Handling SDK failure

At Candu, we take reliability very seriously. While we strive to have the highest availability, we recognise that our systems sometimes will fail.

This document is discussed to help you understand all the possible ways in which Candu can fail, and how to handle them so you can provide your users the best experience possible.

We'll be listing all our potential points of failures from the least likely to the most likely. An overview about Candu's client architecture can be found here.

This document is only concerned with discussing SDK potential failures. For a more generic guide, please refer to our Performance & Reliability guide.

S3 Failure

Our assets are stored on S3, in EU West 1. S3 has an extremely high avaliability, up to 99.99%. The only build in safeguard that Candu offers is is caching.

If customers want to safeguard for extreme failure, please refer to this guide.

CDN failure

At Candu, we use S3 and Cloudflare to distribute our assets. You can read more about our CDN and caching strategy here. Cloudflare offers 100% Business SLA on their services.

API Failure

The most likely types of failures are due to API. For SDK APIs we rely on high availability, managed databases such as DynamoDB and MemoryDB to reduce the risk of downtime as much as possible, and to provide extremely fast access times.

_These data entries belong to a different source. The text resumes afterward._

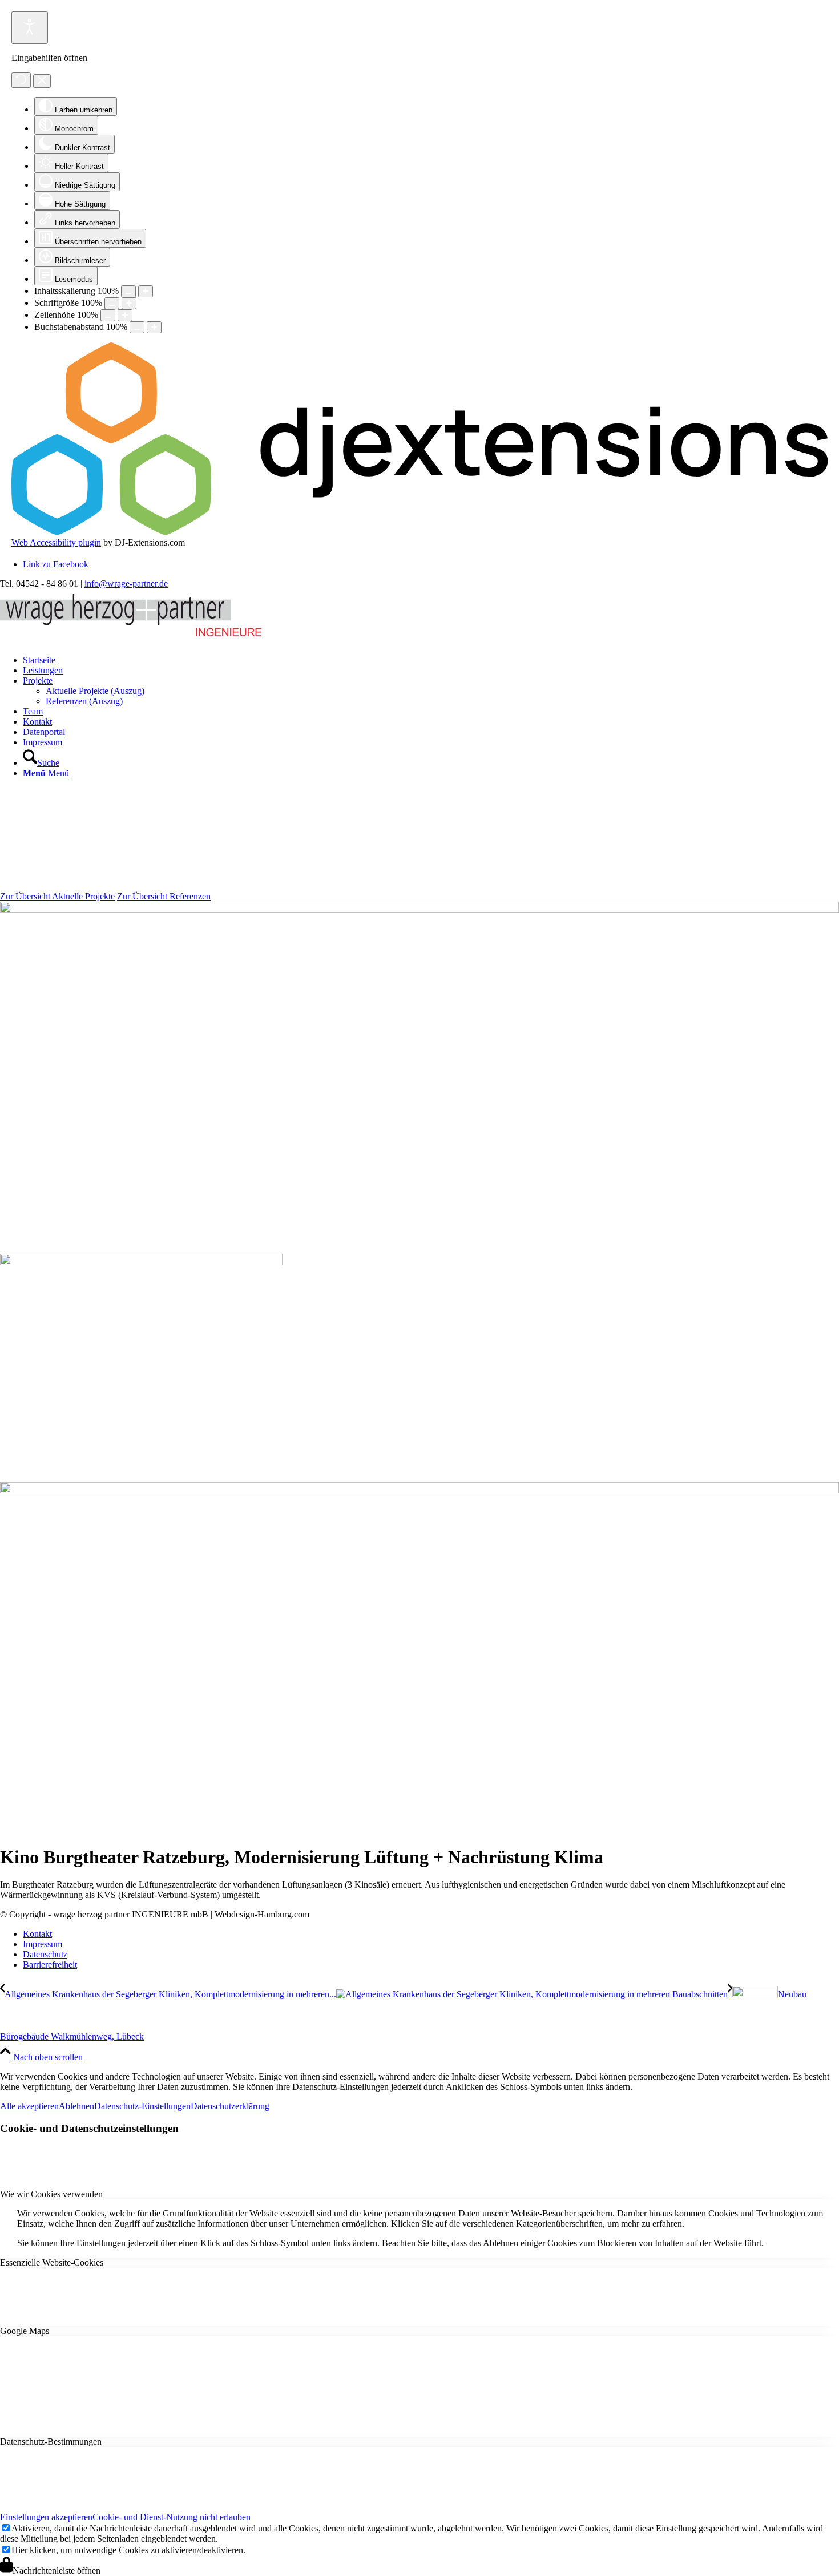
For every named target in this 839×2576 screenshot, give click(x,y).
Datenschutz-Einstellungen (142, 2106)
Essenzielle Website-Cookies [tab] (51, 2262)
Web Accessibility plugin (56, 542)
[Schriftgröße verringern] (111, 303)
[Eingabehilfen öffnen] (29, 27)
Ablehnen (76, 2106)
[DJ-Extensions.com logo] (419, 532)
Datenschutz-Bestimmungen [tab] (51, 2441)
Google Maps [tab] (24, 2331)
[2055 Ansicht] (419, 910)
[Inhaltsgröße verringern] (128, 291)
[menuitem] (431, 660)
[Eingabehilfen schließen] (42, 81)
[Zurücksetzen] (21, 80)
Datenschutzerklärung (230, 2106)
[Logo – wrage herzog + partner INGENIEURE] (130, 637)
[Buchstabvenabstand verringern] (137, 327)
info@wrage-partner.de (126, 583)
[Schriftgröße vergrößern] (129, 303)
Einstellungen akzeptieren (46, 2517)
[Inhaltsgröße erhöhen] (145, 291)
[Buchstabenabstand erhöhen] (154, 327)
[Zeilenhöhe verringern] (107, 315)
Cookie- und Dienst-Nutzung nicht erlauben (171, 2517)
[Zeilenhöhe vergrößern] (125, 315)
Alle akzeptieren (29, 2106)
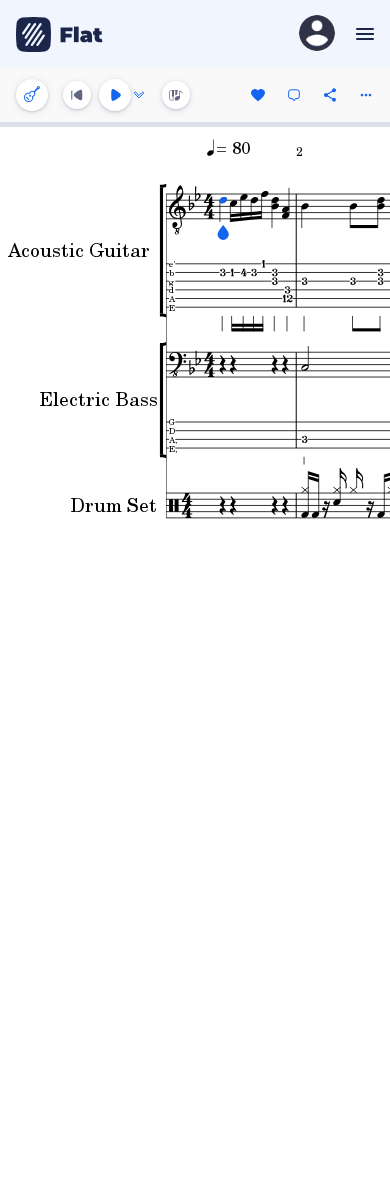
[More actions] (366, 95)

In case of failure though, our SDK will be handling gracefully by simply rendering content as if there was no state.

For example, if you have multiple content, but we fail to elaborate which segment you belong to, we assume that you belong to the Everyone segment.

Similarly, forms and other stateful components will appear without state.

Handling extreme failure

At Candu, we want to make sure we can provide the highest availability to our customers. As such, we have build in ways to make sure that content can be rendered even in case S3 or Cloudflare were to fail, down below.

The implications of a CDN or API failure is that content would not be rendering. Our SDK would be handling such failure gracefully, without throwing errors.

SDK failure or extreme lag can be detected by using the DOM API to check if content has been rendered within the desired timeframe.

If not, then it is possible to reinitialise Candu's SDK in a stateless option, which doesn't rely on any external API or config, but will simply render any document that will be passed in. At that point, the customer can load a document from a backup source to provide a fallback experience.